Em âmbito nacional, o Plano Safra alcançou números expressivos entre julho e dezembro, totalizando 1.183.669 operações e R$ 40,2 bilhões contratados. O desempenho reflete um crescimento de 20% sobre o ciclo anterior e reforça a inclusão de públicos estratégicos. O acesso de povos indígenas cresceu 49,7% (R$ 56,6 milhões), enquanto o financiamento para pescadores artesanais saltou 179,9% e o para extrativistas subiu 39%.
“Os resultados desses primeiros meses do Plano Safra mostram que o Pronaf deixou de ser apenas um instrumento de crédito. Estamos ampliando o acesso ao financiamento, chegando a quem mais precisa, fortalecendo a produção de alimentos, promovendo inclusão social e levando mais dignidade e qualidade de vida para as famílias do campo. Esse é um caminho consistente de desenvolvimento rural sustentável, com geração de renda e redução das desigualdades”, disse o secretário de Agricultura Familiar e Agroecologia, Vanderley Ziger,
Inclusão de mulheres, jovens e sustentabilidade
A democratização do crédito é um dos pilares do atual Plano Safra, com foco especial em grupos historicamente menos assistidos. O Pronaf Jovem registrou um salto inédito de 1.555% no volume financiado, atingindo R$ 8,6 milhões, enquanto as mulheres já ocupam 42% de todas as operações realizadas.
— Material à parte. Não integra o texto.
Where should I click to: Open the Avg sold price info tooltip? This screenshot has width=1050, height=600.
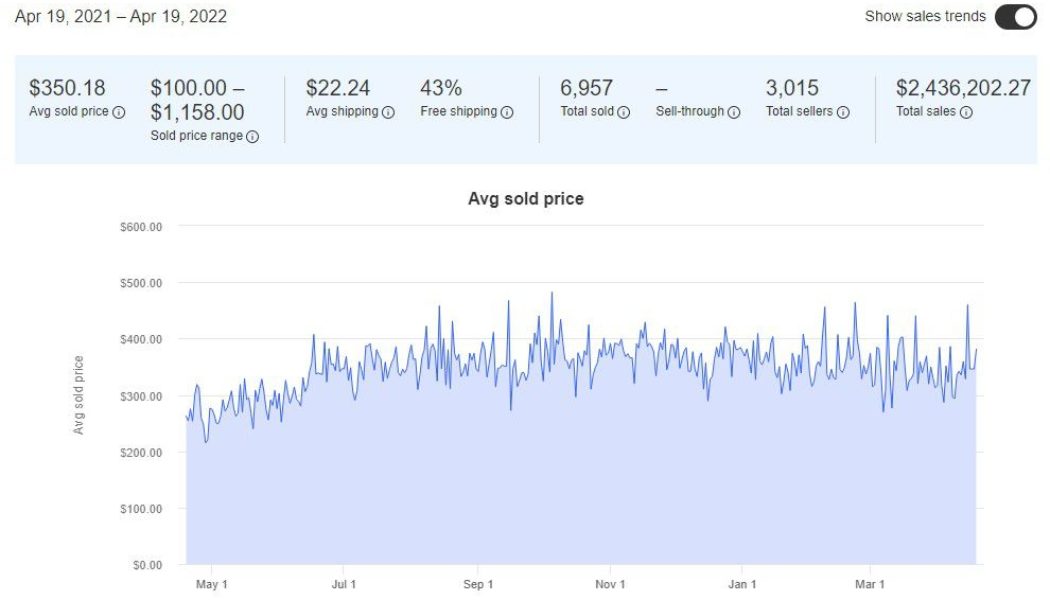pyautogui.click(x=117, y=112)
Esse avanço também é visível entre povos indígenas, pescadores artesanais — que tiveram um aumento de 179,9% nos contratos — e extrativistas, reforçando o papel da política pública na inclusão produtiva e na autonomia econômica no campo.
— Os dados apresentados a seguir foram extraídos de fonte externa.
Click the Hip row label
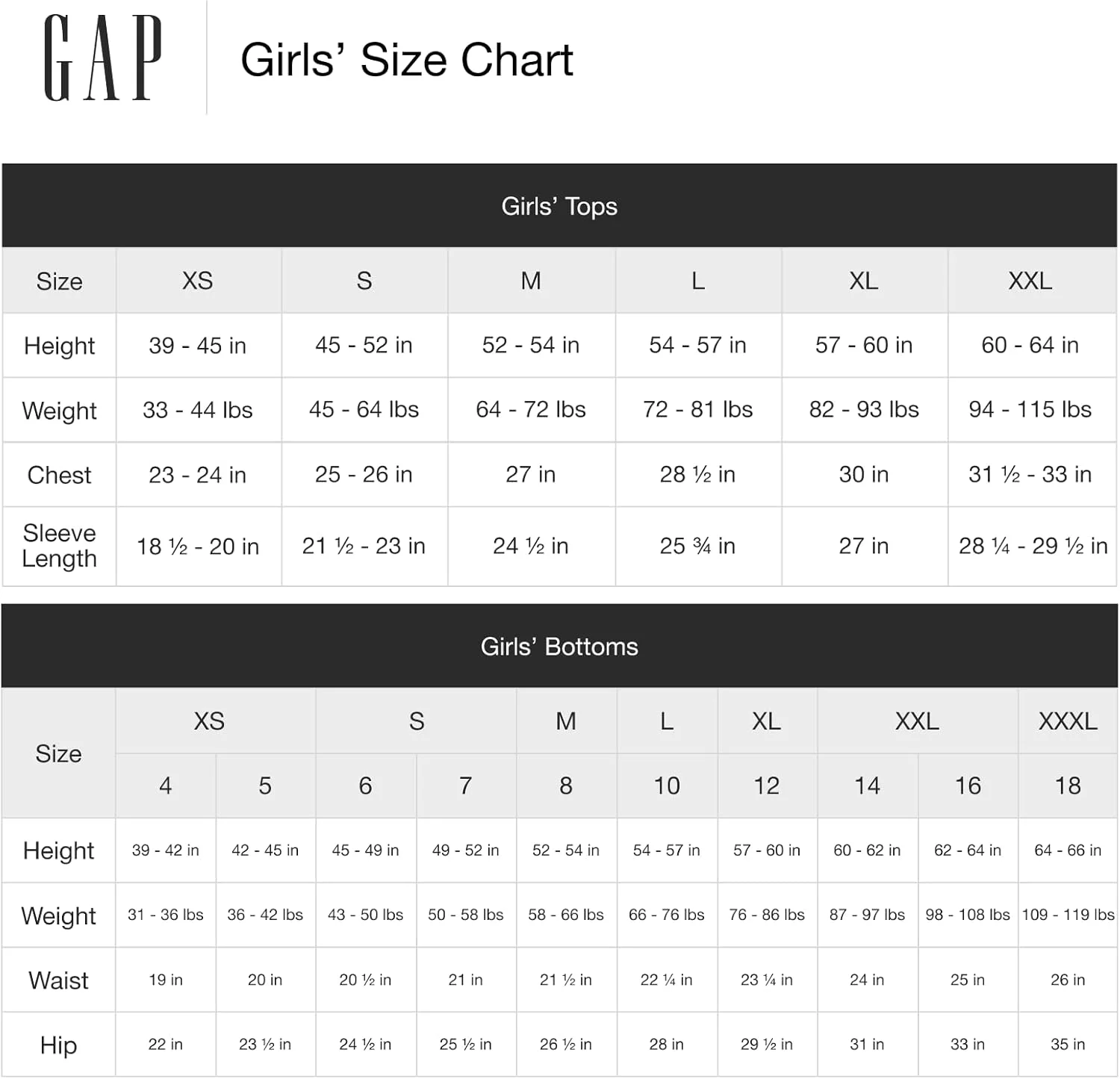Screen dimensions: 1120x1079 pyautogui.click(x=59, y=1045)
Além disso, linhas voltadas ao meio ambiente, como o Pronaf Floresta e o Pronaf Bioeconomia, cresceram expressivamente, apoiando o uso sustentável dos recursos naturais.
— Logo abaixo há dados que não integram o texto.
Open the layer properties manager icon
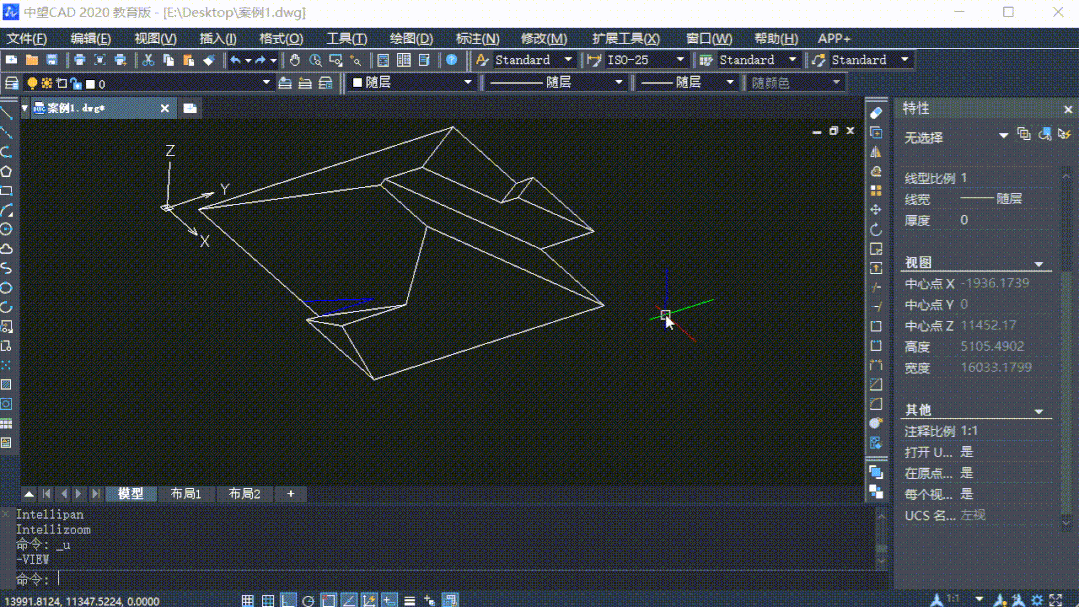1079x607 pixels. click(12, 83)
No que diz respeito ao abastecimento, o financiamento para alimentos da cesta básica apresentou crescimento consistente em setores como hortaliças, frutas e leite (que alcançou R$ 7 bilhões em contratos), reafirmando a importância da agricultura familiar para a soberania alimentar do País.
A modernização das propriedades também avançou através do Programa Mais Alimentos, que destinou R$ 8 bilhões para a mecanização com foco em tecnologias adequadas à pequena escala, como máquinas de pequeno porte e o financiamento de estufas para cultivo protegido, que cresceu 169%.
O maior da história
Consolidando-se como uma política estruturante, o Plano Safra 2025/2026 é o maior da história, com R$ 89 bilhões em recursos e novas modalidades como o Pronaf Conectividade e o Pronaf Acessibilidade.
A capilaridade do crédito é ampliada pela atuação de mais de 20 instituições financeiras e por ações complementares como o Desenrola Rural, que possibilitou a regularização de 856 mil contratos e R$ 20 bilhões em dívidas.
Para acessar esses recursos, o agricultor deve possuir o Cadastro da Agricultura Familiar (CAF) ativo e apresentar um projeto de financiamento em uma instituição financeira, contando com o apoio de cooperativas e entidades de assistência técnica.